7. As regards the adoption of the cost inflation index for the F.Y. 2003- 04 by the Assessing Officer as against 1981-82 by the assessee he noted that the assessee got the possession of the property as per will on death of his father. Therefore, it clearly falls within the provisions of section 49(1)(ii) of the I.T. Act. Referring to the expression indexed cost of acquisition used in Explanation 3 to Section 48 and following the decision of the Special Bench of the Tribunal in the case of DCIT Vs. Manjula J. Shah reported in 318 ITR (AT) 417 (Mum) (SB) he held that the cost inflation index and the indexed cost of acquisition has to be worked out by taking the date of acquisition by the previous owner in respect of property received by the assessee from his father by way of a will. He accordingly allowed the claim of the assessee.

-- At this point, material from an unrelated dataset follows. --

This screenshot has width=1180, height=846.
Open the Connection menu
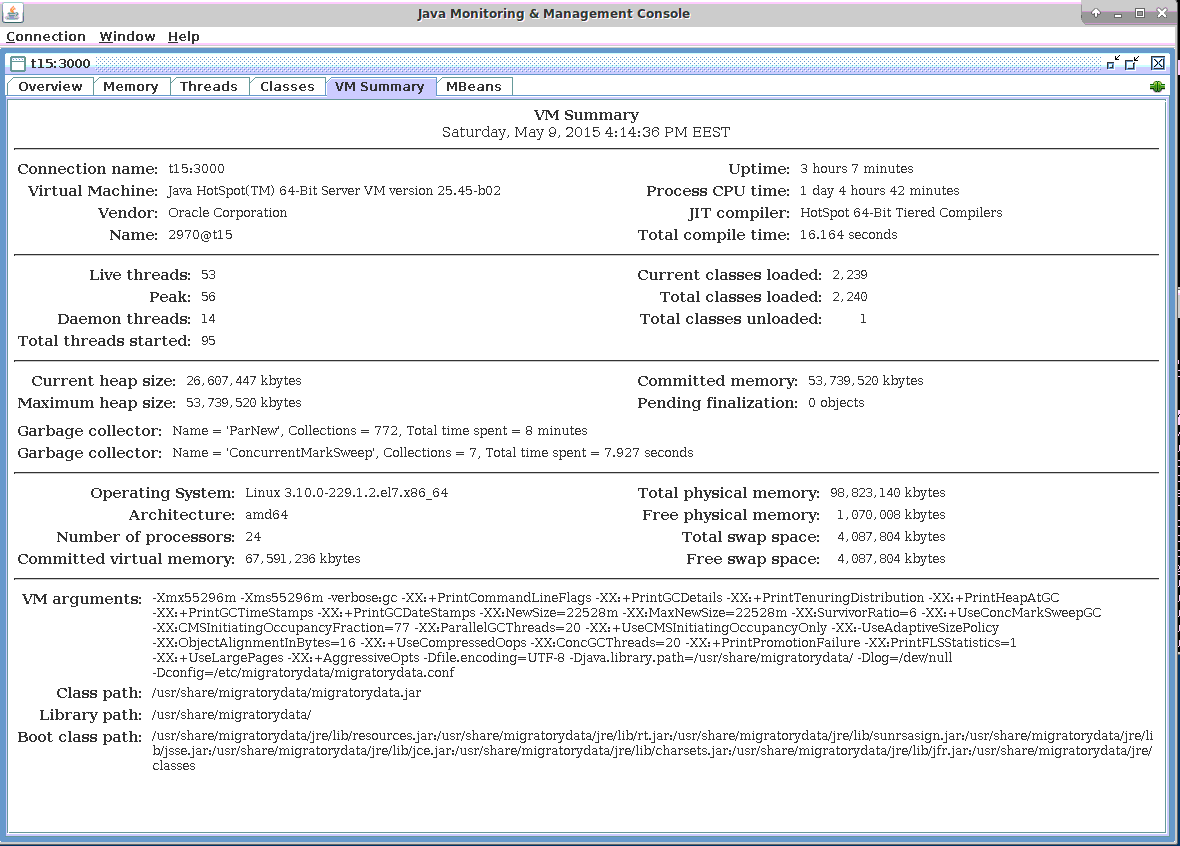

7.1 In view of the part relief given by the CIT(A) both the assessee as well as the Revenue are in appeal before us with the following grounds :

Grounds by Assessee :
" On the facts and in the circumstances of the case :
9
1. The Ld. CIT(A) erred in confirming the addition made by the Assessing Officer amounting to Rs.50,00,000/- by disallowing claim u/s.54EC of the Income Tax Act, 1961 for A.Y. 2008-09.
2. The Ld. CIT(A) erred in confirming the addition made by the Assessing Officer rejecting exemption u/s.54 amounting to Rs.1,84,07,779/- on the ground that appellant has not justify the investment and the ownership of residential property for claiming exemption and the appellant failed to reinvest the capital gain before the due date of filing of return.
3. The appellant may kindly be permitted to add to or alter any of grounds of appeal, if deemed necessary".

Grounds by Revenue :

"1. The order of the learned Commissioner of Income-tax (Appeals) is contrary to law and to the facts and circumstances of the case.
2. The learned Commissioner of Income-tax (Appeals) grossly erred in accepting the Fair Market Value as on 01.04.1981 of Rs.71.18.920/- adopted by the assessee in respect of land which was based on general valuation whereas the Registrar of Stamp Duty, the competent authority, had valued the said property at Rs. 40,91,400/-.
3. The learned Commissioner of Income-tax (Appeals) grossly erred in accepting the Fair Market Value as on 01.04.1981 of Rs. 71.18.920/- merely by referring to and relying on a case law given in context of Sec 50C of the Income-tax Act, 1961.
4. The learned Commissioner of Income-tax (Appeals) grossly erred in negating the stand taken by the Assessing Officer in adopting the Cost Inflation Index for the Financial Year 1993-94 as against the year 1981-82 applied by the assessee.
5. The learned Commissioner of Income-tax (Appeals) grossly erred in holding that for the purpose of determining the indexed cost of acquisition in respect of an asset acquired under a gift or will, the cost inflation index has to be worked out by taking the date of acquisition by the previous owner.
6. The learned Commissioner of Income-tax (Appeals) grossly erred in failing to appreciate that as per clause (iii) of the Explanation to section 48, the Cost Inflation Index to be taken on the denominator has to be necessarily the index for the first year in which the asset was held by the assessee and not by any previous owner.
10
7. The learned Commissioner of Income-tax (Appeals) grossly erred in failing to appreciate that under the scheme of the Act, the benefit of indexation can be given only to the owner of the asset, and that too from the date he becomes the owner to the date he ceases to be the owner."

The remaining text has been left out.